Reproduce the lines below verbatim, starting at the line that contains "You are a computer-use" and continuing through the last line, both ends included. Omit the pictures from your answer.

══════════════════════════════

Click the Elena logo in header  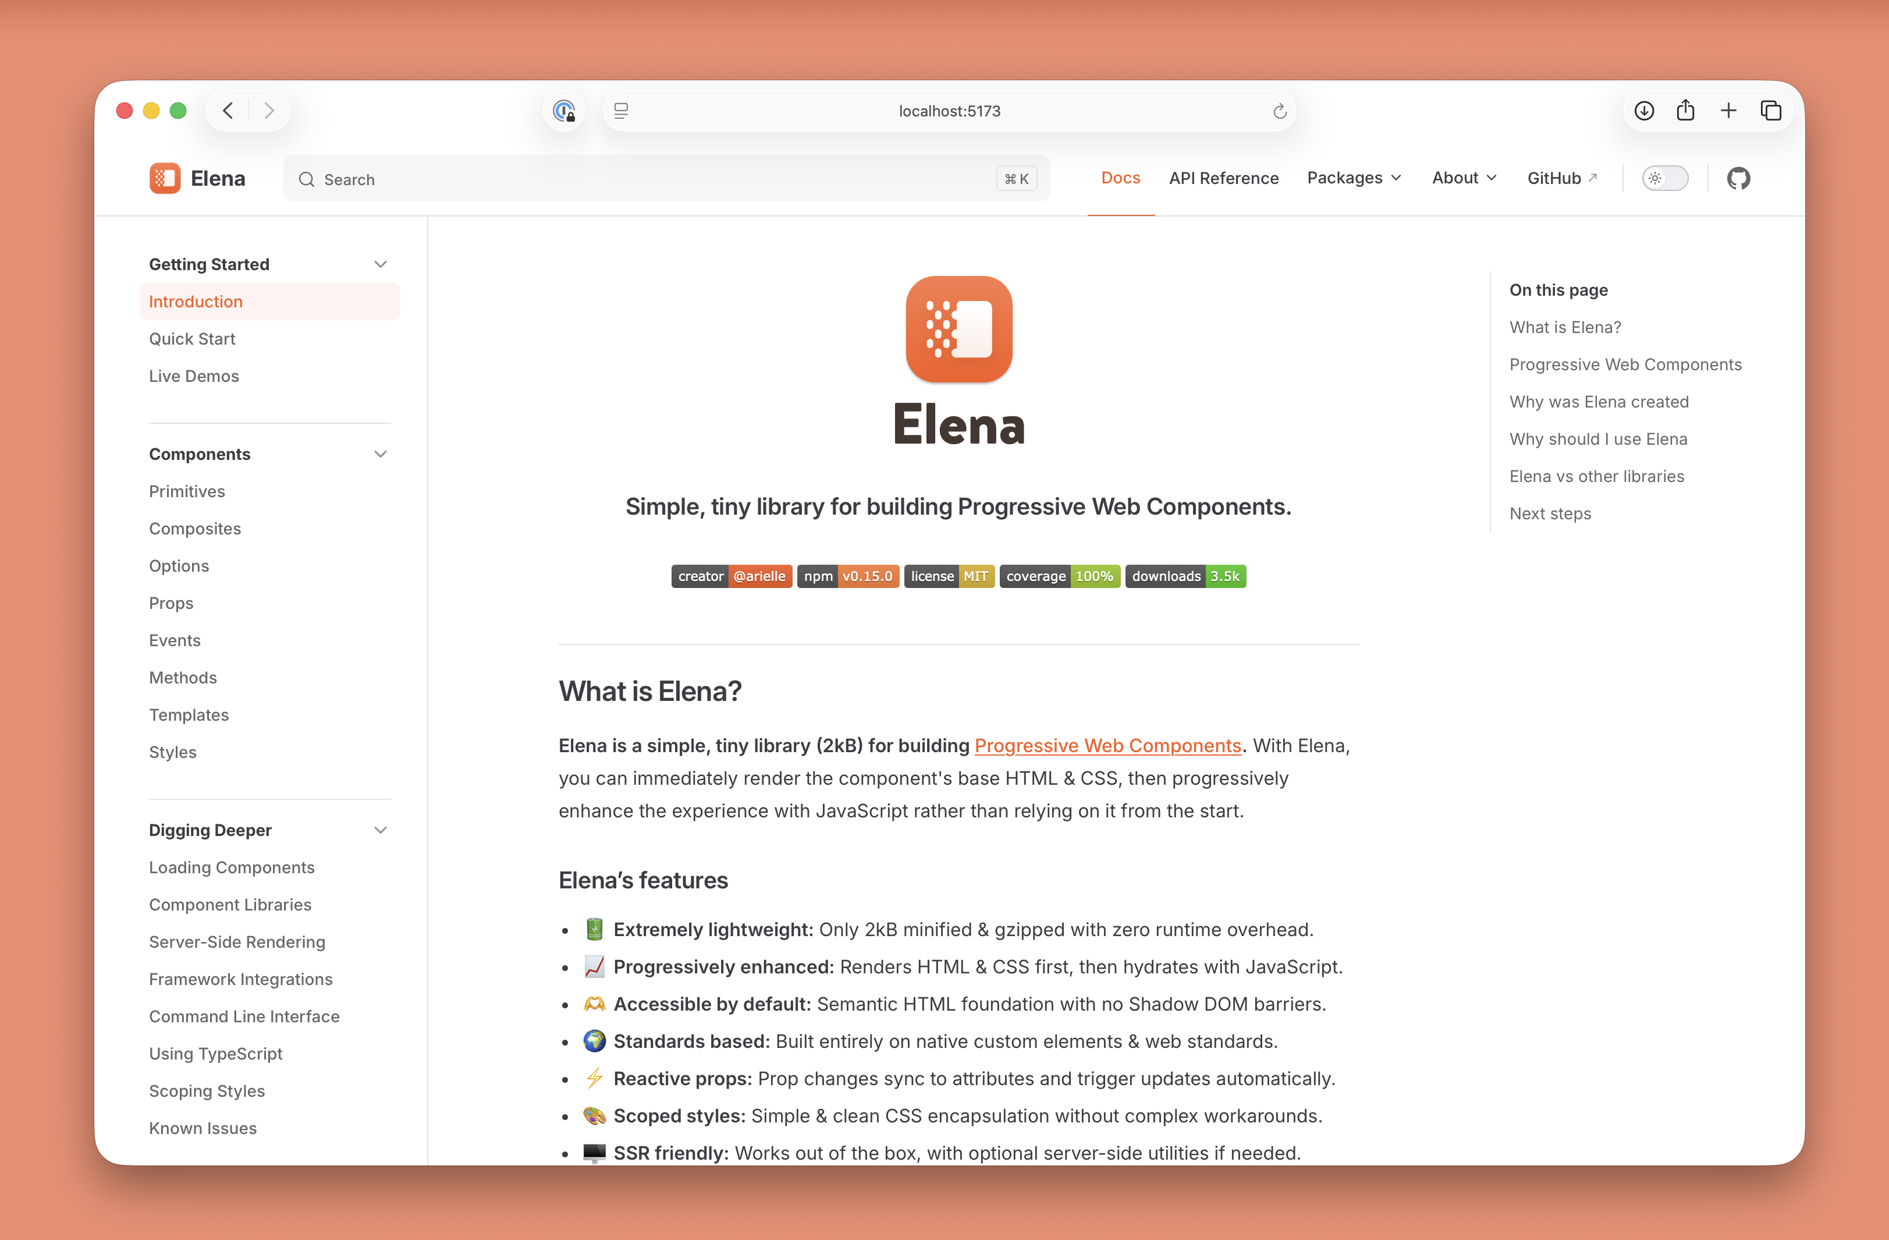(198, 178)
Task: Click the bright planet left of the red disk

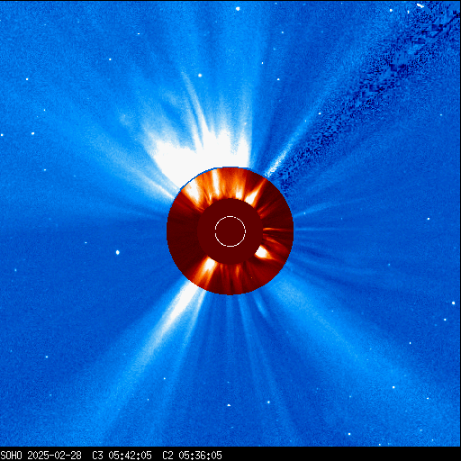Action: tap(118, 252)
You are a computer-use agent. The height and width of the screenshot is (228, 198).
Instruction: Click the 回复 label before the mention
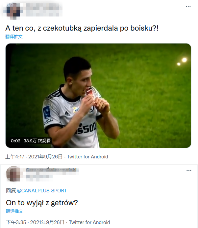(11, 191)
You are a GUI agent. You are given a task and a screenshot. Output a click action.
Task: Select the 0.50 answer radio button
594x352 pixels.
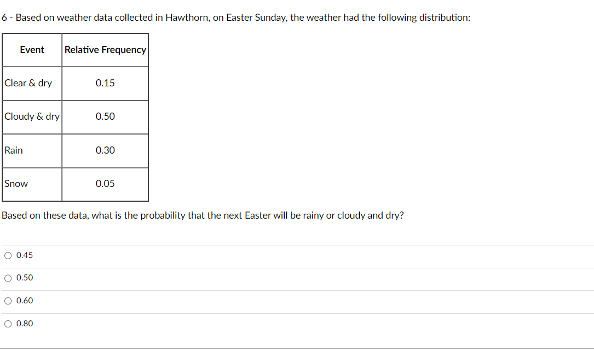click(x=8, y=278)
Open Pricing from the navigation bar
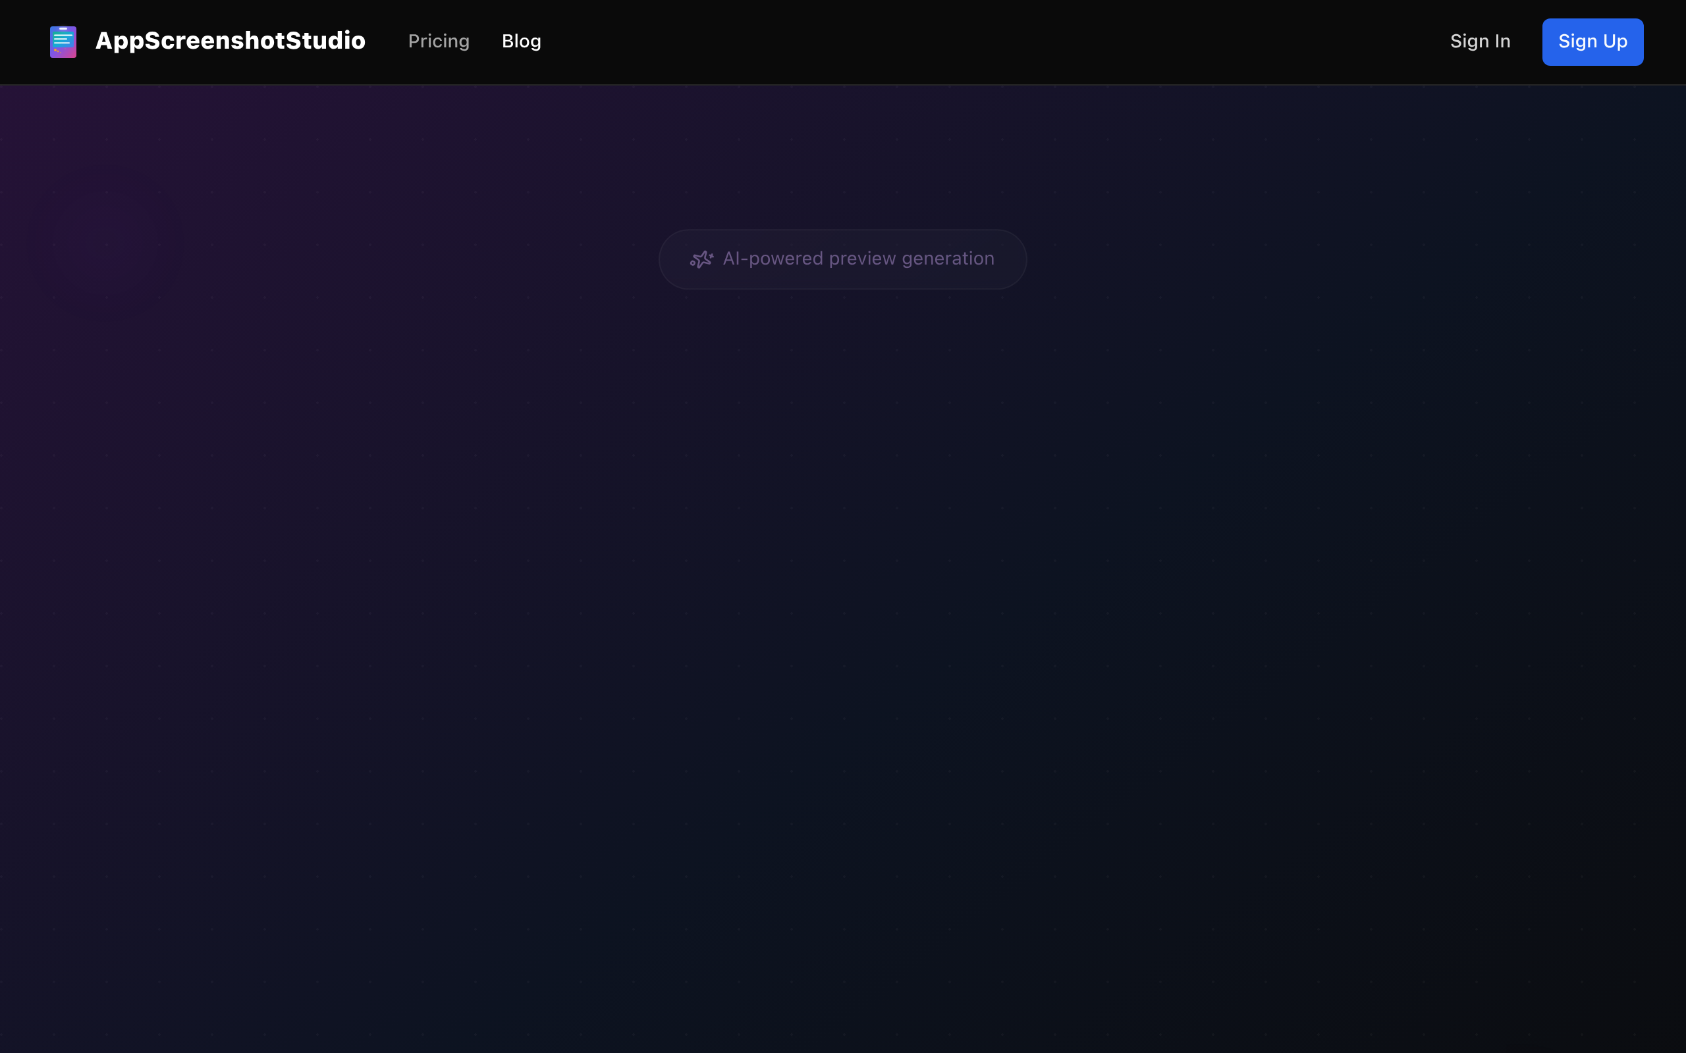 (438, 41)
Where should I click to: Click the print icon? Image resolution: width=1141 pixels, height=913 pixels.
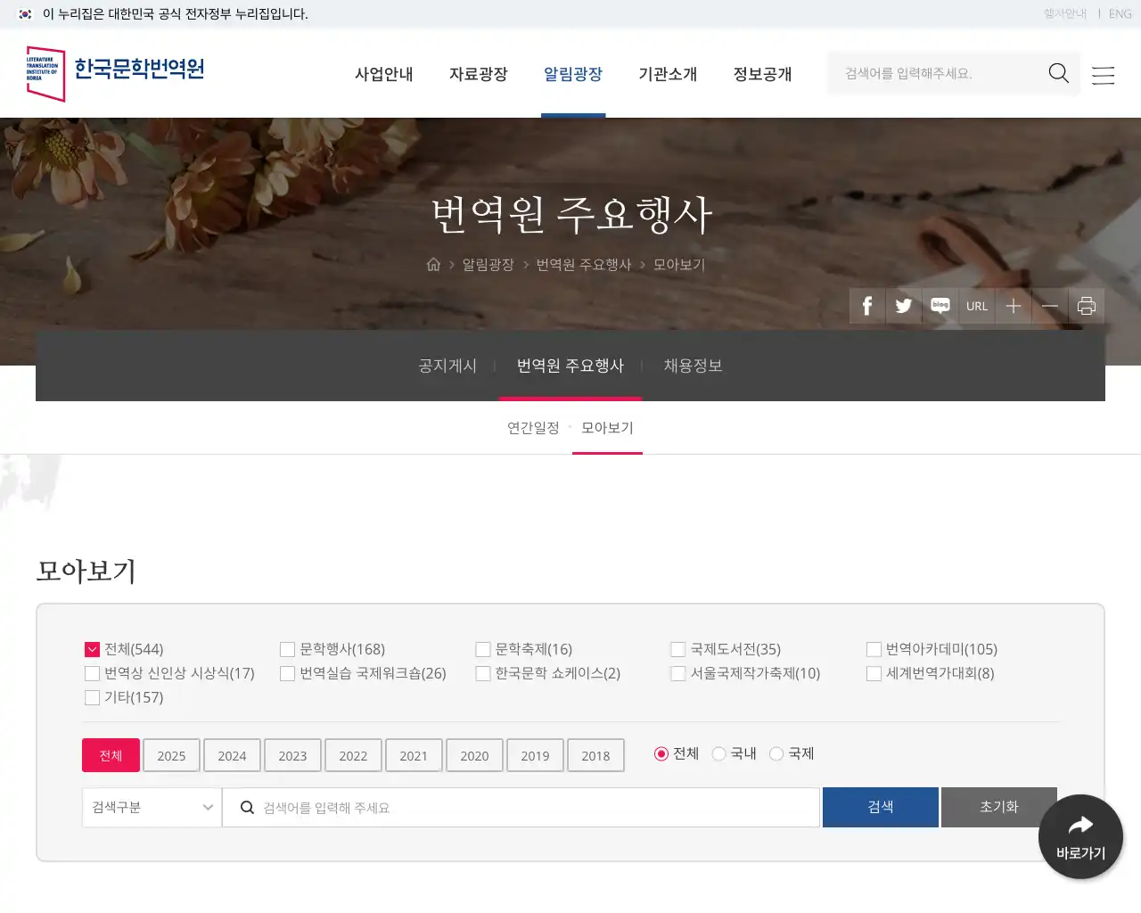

══════════════════════════════

- **Solution to this problem**
You are a computer-use agent. The height and width of the screenshot is (228, 198).
Instruction: Click the 回复 label before the mention
(11, 191)
You are a GUI agent. You are given a task and a screenshot. Output a click action.
Task: Select the 0.50 answer radio button
594x352 pixels.
click(x=8, y=278)
Open Pricing from the navigation bar
 (438, 41)
Where should I click to: Click the print icon? Image resolution: width=1141 pixels, height=913 pixels.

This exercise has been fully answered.